So, they've both reached 90. She has severe dementia, and mobility issues. Not taking care of herself, barely anyway. She's been told by numerous doctors that she either needs 24/7 care or to move to a facility. Dad has mobility issues, cannot hear, and is beginning his own decline mentally. They've gone as far as they can with the PCA's, visiting nurses, help from family and neighbors, stairlift, Medalert, meals on wheels etc. But now it's time to go. The house is unsafe, my mom yells at the nurses because she's jealous they're going to fool around with my dad (hence no more in-home nurses for us!). Dad's going to a brothers house and mom's going to a facilty. We're investigating all our different options and he as renovated his house for them. We've been talking about this gently for a while now, gradually getting more insistent but now we have essentially created a deadline for which we will move them. We've tried to spell it out as simply and kindly as possible numerous times in various ways and tried to present them with various options to help them feel in control. Mom's mad and confused and he's sort of accepting but is beginning to talk about reasons why he can't go, so we think he will outright refuse when the day comes or at least continue to stall and procrastinate. They most certainly will not pack their own belongings or make their own preparations. We will have to do that. Neither one of them will be driving out, will have to ride with us and she will get medical transport. So how's this going to work? Our resolve is strong because it's all become a logistical nightmare and the whole situation is so unsafe for them and we have professional backing to move them out. It's going to be really difficult when the time comes next month, I know it.
With mom who was a little more “with it” I had to use the THIS IS JUST TILL YOU GET BETTER fib. With dad who was very confused at this point, I’d take him to have lunch and dinner with mom at the assisted living and told him MOM REALLY NEEDS YOU TO STAY WITH HER AND HELP HER. Moved him in after 3 days.
Also had to fib that insurance covered the cost, not to worry.
I think with your guys you might try a modified “fib”approach instead of head on.
Good luck.
I didn’t like fibbing either but there was no other way I could get anything done for my guys. The carpet cleaner was an old football buddy, the visiting nurse was an old girlfriend and so on. All these folks just happened to stop by ya see. Otherwise no one would have been allowed in the house. I have absolutely no guilt about it.

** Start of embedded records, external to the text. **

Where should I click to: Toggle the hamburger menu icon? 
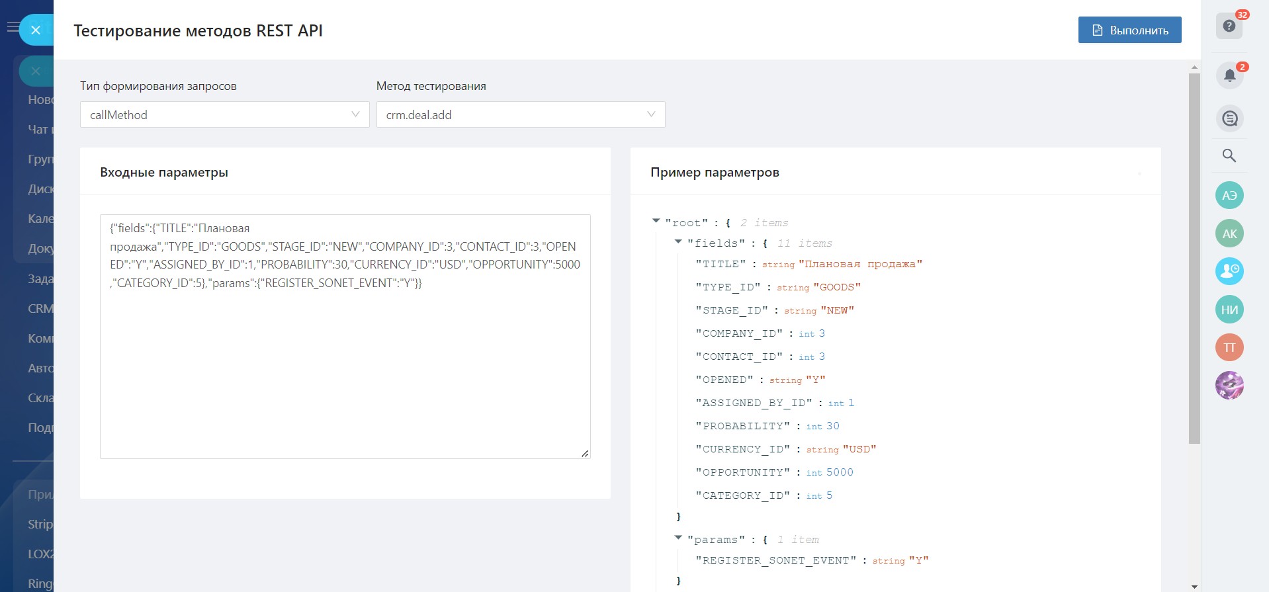point(12,27)
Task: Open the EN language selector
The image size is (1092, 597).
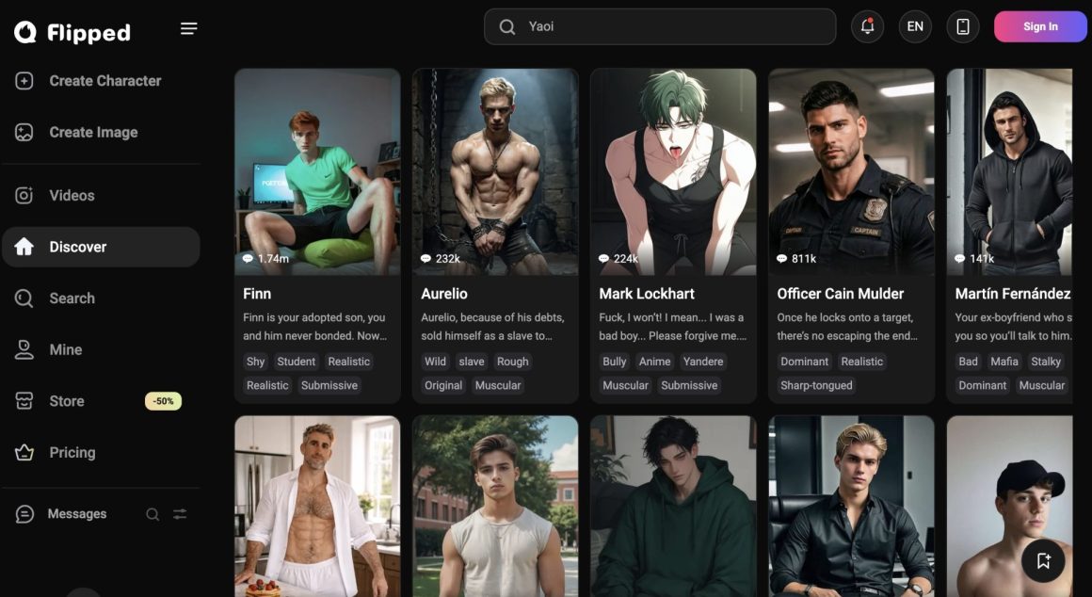Action: click(x=915, y=26)
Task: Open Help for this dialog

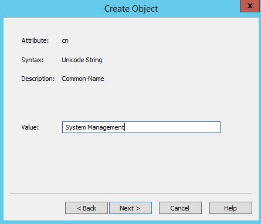Action: pos(231,208)
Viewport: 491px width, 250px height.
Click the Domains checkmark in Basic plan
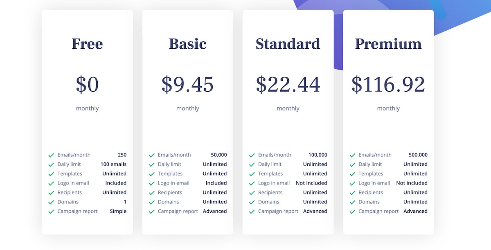152,203
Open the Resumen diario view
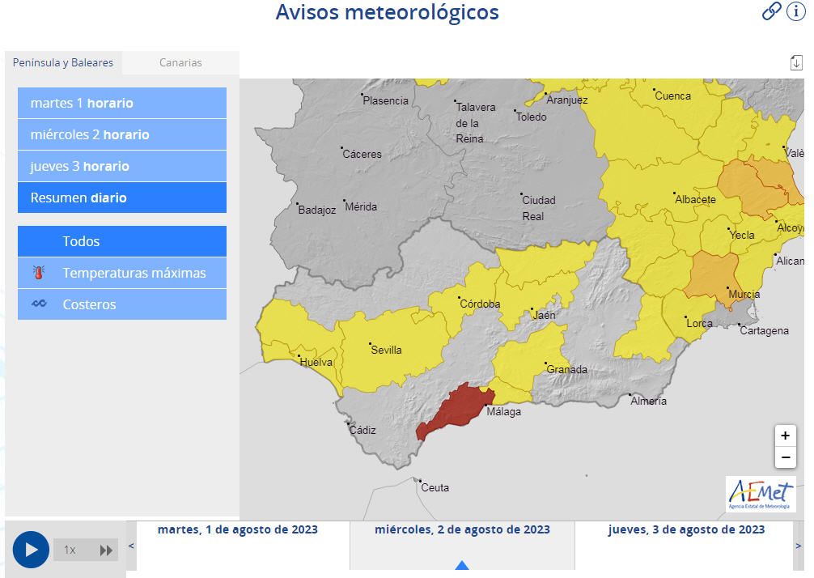 tap(121, 198)
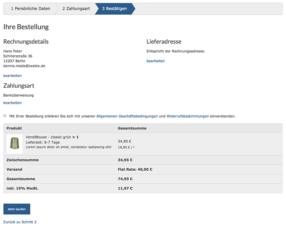The height and width of the screenshot is (227, 286).
Task: Edit billing details via bearbeiten under Rechnungsdetails
Action: [12, 76]
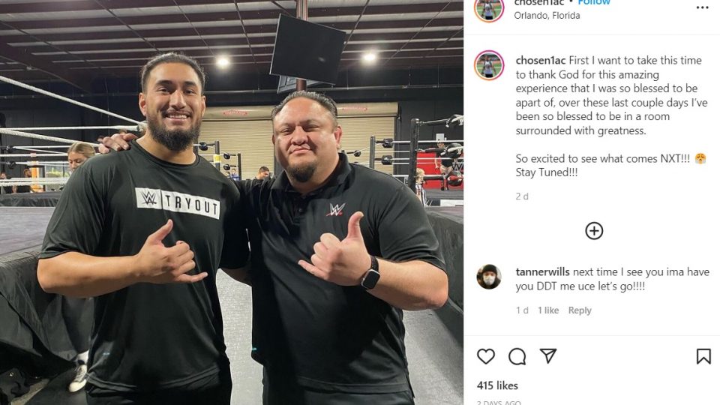Open chosen1ac header profile picture
Image resolution: width=720 pixels, height=405 pixels.
489,9
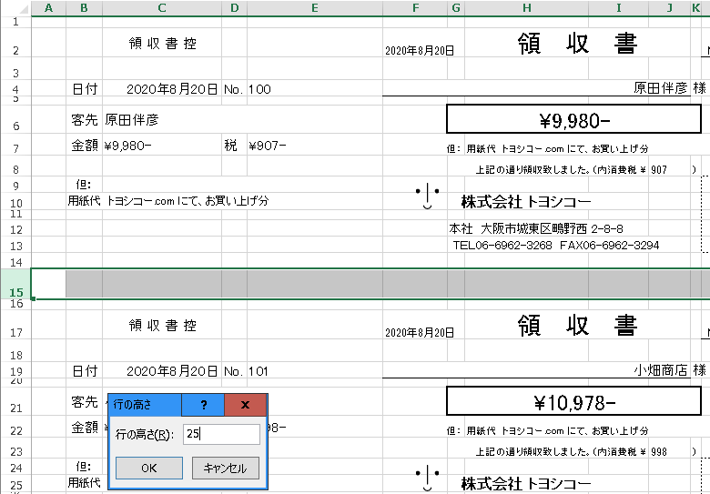Close the 行の高さ dialog with X

click(245, 405)
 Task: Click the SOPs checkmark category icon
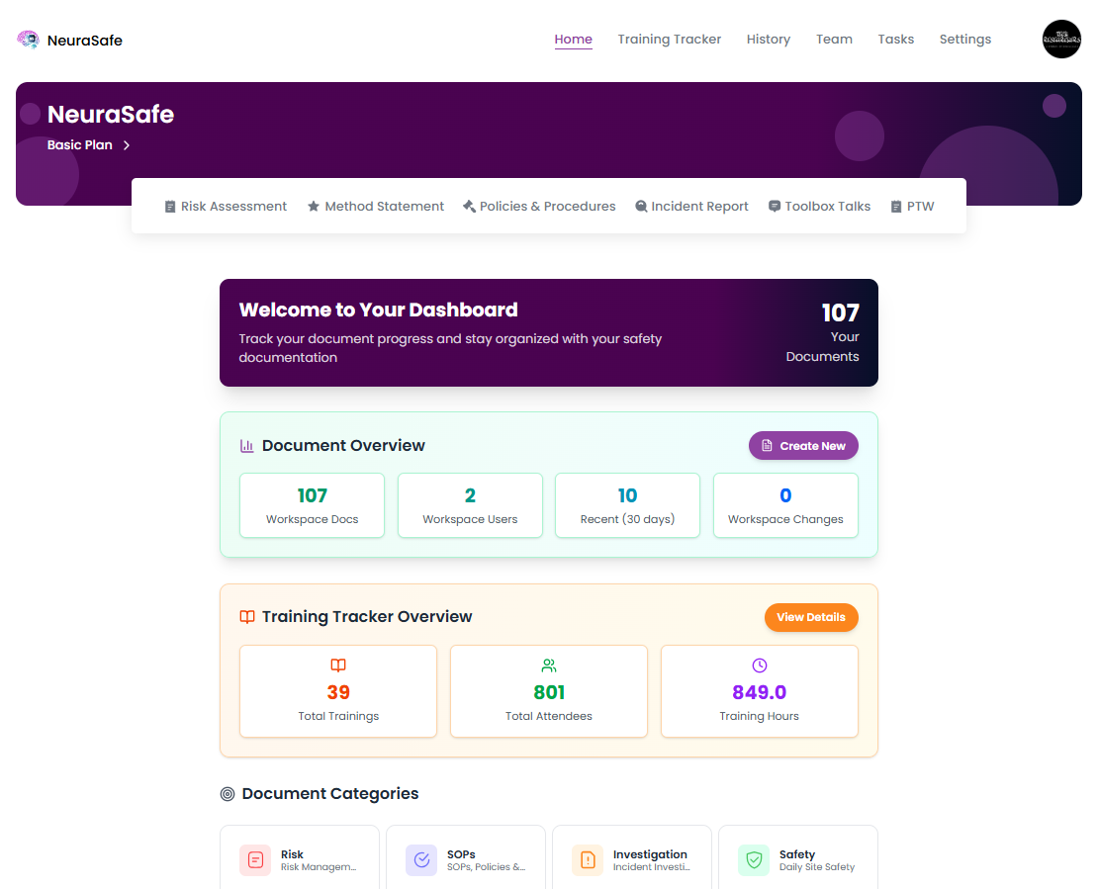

Having said all that the transition to facility care was a big hot mess for quite awhile, dad looking for his car all day and mom refusing to cooperate with anyone. I had to keep telling myself that at least they were safe. And they were eating like field hands after subsisting on cereal for the last couple years.
Brother and his wife arrived that afternoon. Sister also went over (I was at my house with Daddy, didn't want to face Mom's wrath). Mom was throwing Daddy's belongings out on the porch thinking that he chose to go live with his favorite daughter (what she always said - HE never once said I was his favorite, lol).
By the end of the week, my mother decided she was going to go live out of state with my brother and his wife. Only stopped by our house because we had her meds. Daddy had lost his ability to speak for the most part but got a few angry sounds out (Mom's bottom line was and still is money) when Mom said that they couldn't afford to move Daddy by ambulance. Lucky for us, after much begging, Mom decided to move in with us instead of moving out of state. Even better, she doesn't remember the event at all!
It will be horribly difficult on everyone involved. If your father is the irritable/angry/loud type be prepared for a lot of screaming, yelling, crying, begging, bargaining, etc. Since your Mom is being transported by medical personnel, they will have to listen to her, but hopefully someone will be present when she arrives to calm her down since she will probably be super-agitated.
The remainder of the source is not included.